RNA-protein interactions play an important regulatory role in several biological processes. For example, the RNA-binding protein HuR (human antigen R) binds to its target mRNAs and regulates their translation, stability, and subcellular localization. HuR is involved in the pathogenic processes of various diseases. Thus, small molecules blocking RNA-binding of HuR may be useful in a variety of diseases. Previously, we identified STK018404 as a small molecule targeting the HuR-RNA interaction. Based on this study we identified optimized compounds by exploiting combined structure-based and ligand-based computational approaches. To test a series of these compounds, we developed a novel readout system for the HuR-RNA interaction. Traditional methods to detect RNA-protein interaction come with some disadvantages: they require significant reagent optimization and may be difficult to optimize for weakly expressed RNA molecules.

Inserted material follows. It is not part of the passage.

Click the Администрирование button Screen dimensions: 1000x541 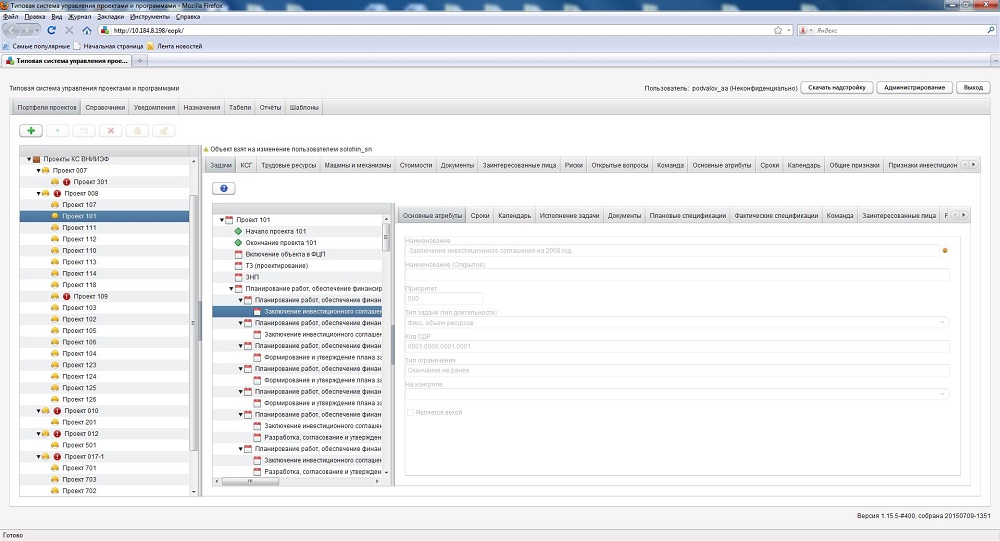[914, 88]
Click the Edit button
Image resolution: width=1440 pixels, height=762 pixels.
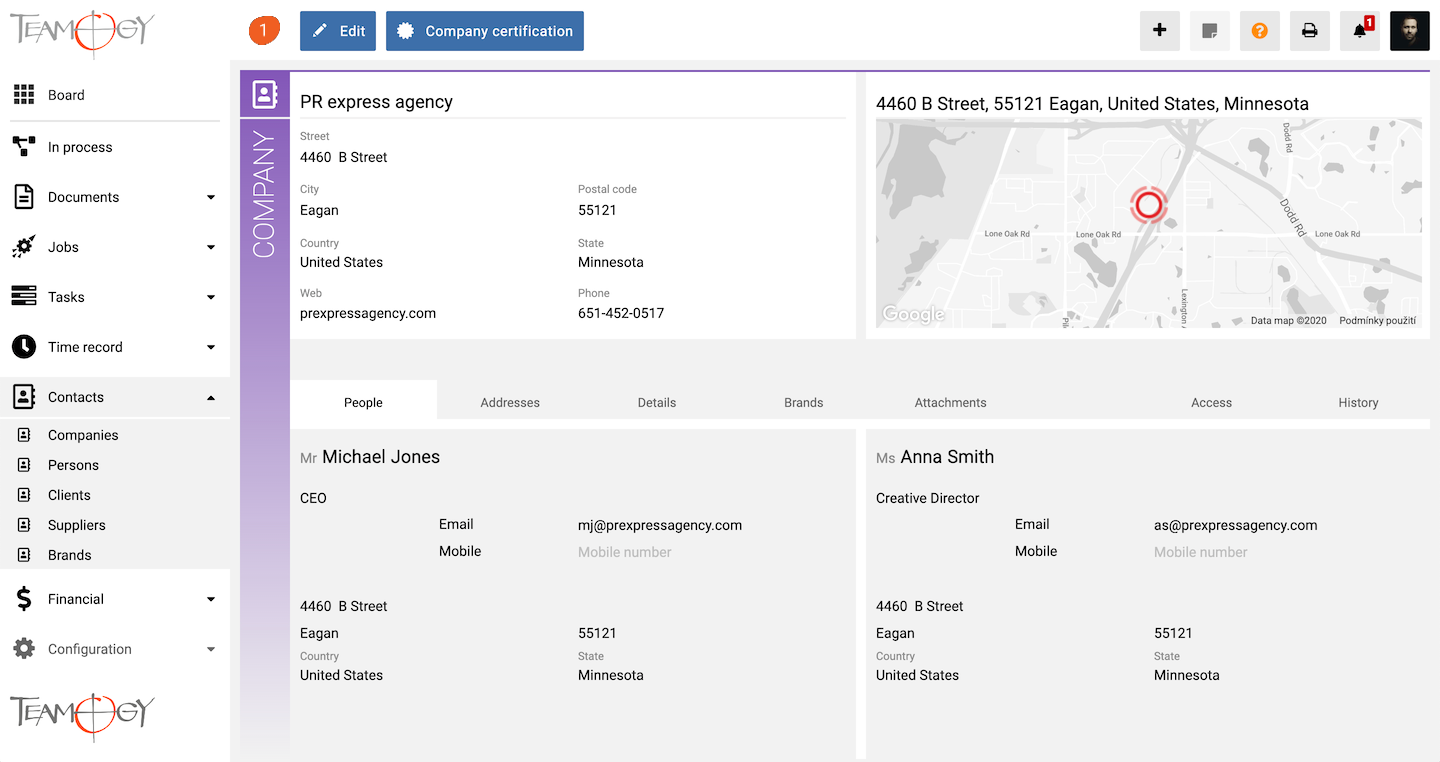click(338, 31)
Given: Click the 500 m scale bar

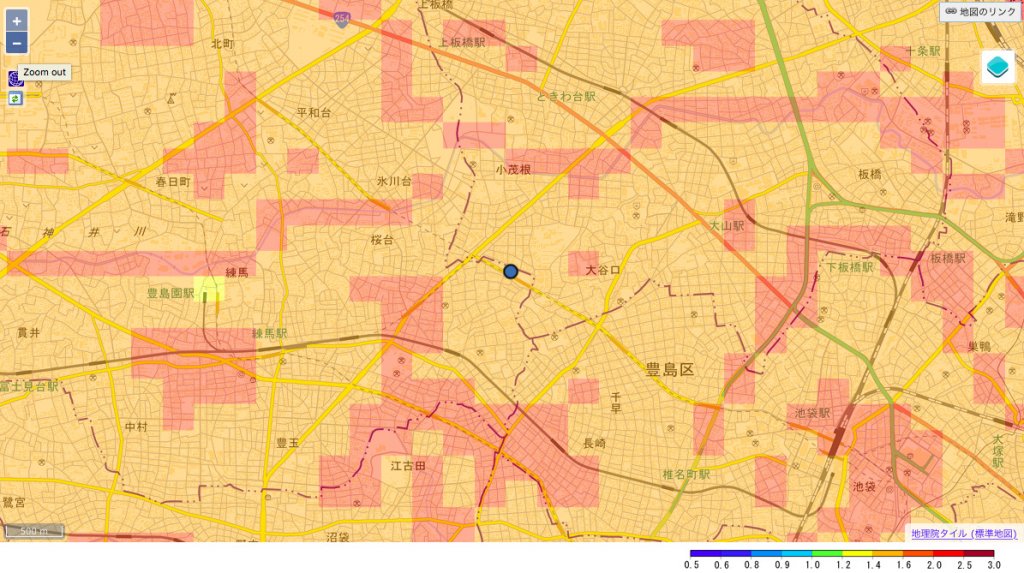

The readout often requires amplification. Thus, these methods are not well suited for quantitative analysis of RNA-protein interactions. To achieve an easy-to-perform, rapid, and robust detection of RNA-protein binding, we applied a split luciferase reporter system, to detect the interaction between HuR and its target RNA. We expressed one luciferase fragment as a fusion protein with HuR. The second luciferase fragment was Streptavidin-coated and coupled to a biotinylated RNA-oligo comprising an AU-rich HuR-binding element. The binding between HuR and its target RNA-oligo then allowed reconstitution of the functional luciferase that was detectable by luminescence. Using the split luciferase reporter system, we present here a series of optimized compounds that we developed.